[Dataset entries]
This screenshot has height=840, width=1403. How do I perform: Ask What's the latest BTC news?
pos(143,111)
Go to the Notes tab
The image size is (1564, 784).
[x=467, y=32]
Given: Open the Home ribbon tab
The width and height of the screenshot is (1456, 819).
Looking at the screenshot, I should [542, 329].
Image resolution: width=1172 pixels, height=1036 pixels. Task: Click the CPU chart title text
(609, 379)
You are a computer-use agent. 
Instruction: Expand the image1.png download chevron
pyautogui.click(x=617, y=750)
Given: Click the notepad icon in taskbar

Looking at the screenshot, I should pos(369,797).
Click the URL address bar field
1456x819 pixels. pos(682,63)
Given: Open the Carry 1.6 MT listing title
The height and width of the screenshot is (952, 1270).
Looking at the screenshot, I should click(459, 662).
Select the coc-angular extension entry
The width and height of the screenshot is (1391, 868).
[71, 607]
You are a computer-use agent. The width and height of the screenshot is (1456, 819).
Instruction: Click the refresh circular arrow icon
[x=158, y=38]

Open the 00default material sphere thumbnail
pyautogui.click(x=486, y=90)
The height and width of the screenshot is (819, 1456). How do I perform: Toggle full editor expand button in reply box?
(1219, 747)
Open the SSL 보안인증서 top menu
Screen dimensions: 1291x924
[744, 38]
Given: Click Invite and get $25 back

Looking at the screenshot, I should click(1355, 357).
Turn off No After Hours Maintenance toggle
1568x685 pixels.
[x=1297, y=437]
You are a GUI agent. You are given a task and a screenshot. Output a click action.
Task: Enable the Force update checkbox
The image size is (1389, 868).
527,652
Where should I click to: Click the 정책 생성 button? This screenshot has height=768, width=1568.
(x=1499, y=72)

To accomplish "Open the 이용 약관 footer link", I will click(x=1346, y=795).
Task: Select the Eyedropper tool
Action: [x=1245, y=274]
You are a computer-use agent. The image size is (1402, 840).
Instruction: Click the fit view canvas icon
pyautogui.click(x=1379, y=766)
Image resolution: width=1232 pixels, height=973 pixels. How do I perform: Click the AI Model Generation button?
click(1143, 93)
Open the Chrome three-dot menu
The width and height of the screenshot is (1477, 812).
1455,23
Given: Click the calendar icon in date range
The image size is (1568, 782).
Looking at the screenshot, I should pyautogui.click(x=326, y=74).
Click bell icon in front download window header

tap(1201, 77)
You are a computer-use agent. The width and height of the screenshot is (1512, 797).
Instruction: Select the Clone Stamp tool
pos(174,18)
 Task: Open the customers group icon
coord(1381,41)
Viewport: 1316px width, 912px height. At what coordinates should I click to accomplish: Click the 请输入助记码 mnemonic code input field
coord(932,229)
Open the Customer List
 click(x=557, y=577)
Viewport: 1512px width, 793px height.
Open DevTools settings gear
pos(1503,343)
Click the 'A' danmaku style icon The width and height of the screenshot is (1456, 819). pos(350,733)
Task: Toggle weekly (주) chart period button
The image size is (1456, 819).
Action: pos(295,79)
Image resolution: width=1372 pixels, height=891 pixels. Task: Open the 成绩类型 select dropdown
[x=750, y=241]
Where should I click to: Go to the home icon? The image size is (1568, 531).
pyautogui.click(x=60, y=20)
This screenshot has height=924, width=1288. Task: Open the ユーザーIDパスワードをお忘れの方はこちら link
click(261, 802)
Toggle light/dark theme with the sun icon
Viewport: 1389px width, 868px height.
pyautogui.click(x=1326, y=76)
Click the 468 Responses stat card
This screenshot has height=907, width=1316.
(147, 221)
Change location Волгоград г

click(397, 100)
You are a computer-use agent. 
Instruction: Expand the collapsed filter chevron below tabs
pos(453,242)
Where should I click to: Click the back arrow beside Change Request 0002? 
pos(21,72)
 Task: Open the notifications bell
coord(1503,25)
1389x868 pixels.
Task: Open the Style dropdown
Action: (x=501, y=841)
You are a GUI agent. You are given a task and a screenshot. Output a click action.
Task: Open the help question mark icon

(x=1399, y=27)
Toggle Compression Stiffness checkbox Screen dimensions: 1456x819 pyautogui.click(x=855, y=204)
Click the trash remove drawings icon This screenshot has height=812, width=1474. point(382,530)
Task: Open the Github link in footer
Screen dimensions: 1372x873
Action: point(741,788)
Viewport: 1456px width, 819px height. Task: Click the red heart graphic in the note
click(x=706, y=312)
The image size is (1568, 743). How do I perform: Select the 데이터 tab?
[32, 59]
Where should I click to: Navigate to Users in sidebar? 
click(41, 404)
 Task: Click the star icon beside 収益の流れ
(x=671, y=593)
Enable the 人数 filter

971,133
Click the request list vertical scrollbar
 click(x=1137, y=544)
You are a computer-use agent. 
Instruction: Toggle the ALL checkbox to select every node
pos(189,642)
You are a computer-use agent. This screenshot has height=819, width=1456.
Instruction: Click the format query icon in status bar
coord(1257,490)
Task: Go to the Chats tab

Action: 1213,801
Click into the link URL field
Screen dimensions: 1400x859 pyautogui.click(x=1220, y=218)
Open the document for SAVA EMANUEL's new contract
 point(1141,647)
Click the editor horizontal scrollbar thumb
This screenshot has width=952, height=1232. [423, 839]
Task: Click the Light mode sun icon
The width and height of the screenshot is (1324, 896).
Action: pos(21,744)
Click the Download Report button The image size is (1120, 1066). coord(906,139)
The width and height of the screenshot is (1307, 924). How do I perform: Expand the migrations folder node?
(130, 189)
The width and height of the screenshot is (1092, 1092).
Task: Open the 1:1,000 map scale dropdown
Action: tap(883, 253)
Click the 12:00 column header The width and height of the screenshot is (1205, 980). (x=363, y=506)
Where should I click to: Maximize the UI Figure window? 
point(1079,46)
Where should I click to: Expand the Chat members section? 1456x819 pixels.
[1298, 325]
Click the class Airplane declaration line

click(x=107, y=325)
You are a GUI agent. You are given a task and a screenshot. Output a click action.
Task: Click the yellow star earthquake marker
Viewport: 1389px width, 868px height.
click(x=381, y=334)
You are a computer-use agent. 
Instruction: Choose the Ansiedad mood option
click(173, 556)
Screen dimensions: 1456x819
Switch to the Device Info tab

▶ [Your goal] The answer must consist of every entry, set down exactly as given.

▶ [Result for this exercise]
This screenshot has height=840, width=1403. How do I perform: Ask What's the latest BTC news?
pos(143,111)
Go to the Notes tab
The image size is (1564, 784).
[x=467, y=32]
Given: Open the Home ribbon tab
The width and height of the screenshot is (1456, 819).
Looking at the screenshot, I should [542, 329].
Image resolution: width=1172 pixels, height=1036 pixels. Task: Click the CPU chart title text
(609, 379)
You are a computer-use agent. 
Instruction: Expand the image1.png download chevron
pyautogui.click(x=617, y=750)
Given: Click the notepad icon in taskbar

Looking at the screenshot, I should pos(369,797).
Click the URL address bar field
1456x819 pixels. pos(682,63)
Given: Open the Carry 1.6 MT listing title
The height and width of the screenshot is (952, 1270).
Looking at the screenshot, I should click(459, 662).
Select the coc-angular extension entry
The width and height of the screenshot is (1391, 868).
[71, 607]
You are a computer-use agent. The width and height of the screenshot is (1456, 819).
Instruction: Click the refresh circular arrow icon
[x=158, y=38]

Open the 00default material sphere thumbnail
pyautogui.click(x=486, y=90)
The height and width of the screenshot is (819, 1456). How do I perform: Toggle full editor expand button in reply box?
(1219, 747)
Open the SSL 보안인증서 top menu
Screen dimensions: 1291x924
[744, 38]
Given: Click Invite and get $25 back

Looking at the screenshot, I should click(1355, 357).
Turn off No After Hours Maintenance toggle
1568x685 pixels.
[x=1297, y=437]
You are a GUI agent. You are given a task and a screenshot. Output a click action.
Task: Enable the Force update checkbox
The image size is (1389, 868).
527,652
Where should I click to: Click the 정책 생성 button? This screenshot has height=768, width=1568.
(x=1499, y=72)

To accomplish "Open the 이용 약관 footer link", I will click(x=1346, y=795).
Task: Select the Eyedropper tool
Action: [x=1245, y=274]
You are a computer-use agent. The image size is (1402, 840).
Instruction: Click the fit view canvas icon
pyautogui.click(x=1379, y=766)
Image resolution: width=1232 pixels, height=973 pixels. How do I perform: Click the AI Model Generation button?
click(1143, 93)
Open the Chrome three-dot menu
The width and height of the screenshot is (1477, 812).
1455,23
Given: Click the calendar icon in date range
The image size is (1568, 782).
Looking at the screenshot, I should pyautogui.click(x=326, y=74).
Click bell icon in front download window header

tap(1201, 77)
You are a computer-use agent. The width and height of the screenshot is (1512, 797).
Instruction: Select the Clone Stamp tool
pos(174,18)
 Task: Open the customers group icon
coord(1381,41)
Viewport: 1316px width, 912px height. At what coordinates should I click to accomplish: Click the 请输入助记码 mnemonic code input field
coord(932,229)
Open the Customer List
 click(x=557, y=577)
Viewport: 1512px width, 793px height.
Open DevTools settings gear
pos(1503,343)
Click the 'A' danmaku style icon The width and height of the screenshot is (1456, 819). pos(350,733)
Task: Toggle weekly (주) chart period button
The image size is (1456, 819).
Action: pos(295,79)
Image resolution: width=1372 pixels, height=891 pixels. Task: Open the 成绩类型 select dropdown
[x=750, y=241]
Where should I click to: Go to the home icon? The image size is (1568, 531).
pyautogui.click(x=60, y=20)
This screenshot has height=924, width=1288. Task: Open the ユーザーIDパスワードをお忘れの方はこちら link
click(261, 802)
Toggle light/dark theme with the sun icon
Viewport: 1389px width, 868px height.
pyautogui.click(x=1326, y=76)
Click the 468 Responses stat card
This screenshot has height=907, width=1316.
(147, 221)
Change location Волгоград г

click(397, 100)
You are a computer-use agent. 
Instruction: Expand the collapsed filter chevron below tabs
pos(453,242)
Where should I click to: Click the back arrow beside Change Request 0002? 
pos(21,72)
 Task: Open the notifications bell
coord(1503,25)
1389x868 pixels.
Task: Open the Style dropdown
Action: (x=501, y=841)
You are a GUI agent. You are given a task and a screenshot. Output a click action.
Task: Open the help question mark icon

(x=1399, y=27)
Toggle Compression Stiffness checkbox Screen dimensions: 1456x819 pyautogui.click(x=855, y=204)
Click the trash remove drawings icon This screenshot has height=812, width=1474. point(382,530)
Task: Open the Github link in footer
Screen dimensions: 1372x873
Action: point(741,788)
Viewport: 1456px width, 819px height. Task: Click the red heart graphic in the note
click(x=706, y=312)
The image size is (1568, 743). How do I perform: Select the 데이터 tab?
[32, 59]
Where should I click to: Navigate to Users in sidebar? 
click(41, 404)
 Task: Click the star icon beside 収益の流れ
(x=671, y=593)
Enable the 人数 filter

971,133
Click the request list vertical scrollbar
 click(x=1137, y=544)
You are a computer-use agent. 
Instruction: Toggle the ALL checkbox to select every node
pos(189,642)
You are a computer-use agent. This screenshot has height=819, width=1456.
Instruction: Click the format query icon in status bar
coord(1257,490)
Task: Go to the Chats tab

Action: 1213,801
Click into the link URL field
Screen dimensions: 1400x859 pyautogui.click(x=1220, y=218)
Open the document for SAVA EMANUEL's new contract
 point(1141,647)
Click the editor horizontal scrollbar thumb
This screenshot has width=952, height=1232. [423, 839]
Task: Click the Light mode sun icon
The width and height of the screenshot is (1324, 896).
Action: pos(21,744)
Click the Download Report button The image size is (1120, 1066). coord(906,139)
The width and height of the screenshot is (1307, 924). How do I perform: Expand the migrations folder node?
(130, 189)
The width and height of the screenshot is (1092, 1092).
Task: Open the 1:1,000 map scale dropdown
Action: tap(883, 253)
Click the 12:00 column header The width and height of the screenshot is (1205, 980). (x=363, y=506)
Where should I click to: Maximize the UI Figure window? 
point(1079,46)
Where should I click to: Expand the Chat members section? 1456x819 pixels.
[1298, 325]
Click the class Airplane declaration line

click(x=107, y=325)
You are a GUI agent. You are given a task and a screenshot. Output a click action.
Task: Click the yellow star earthquake marker
Viewport: 1389px width, 868px height.
click(x=381, y=334)
You are a computer-use agent. 
Instruction: Choose the Ansiedad mood option
click(173, 556)
Screen dimensions: 1456x819
Switch to the Device Info tab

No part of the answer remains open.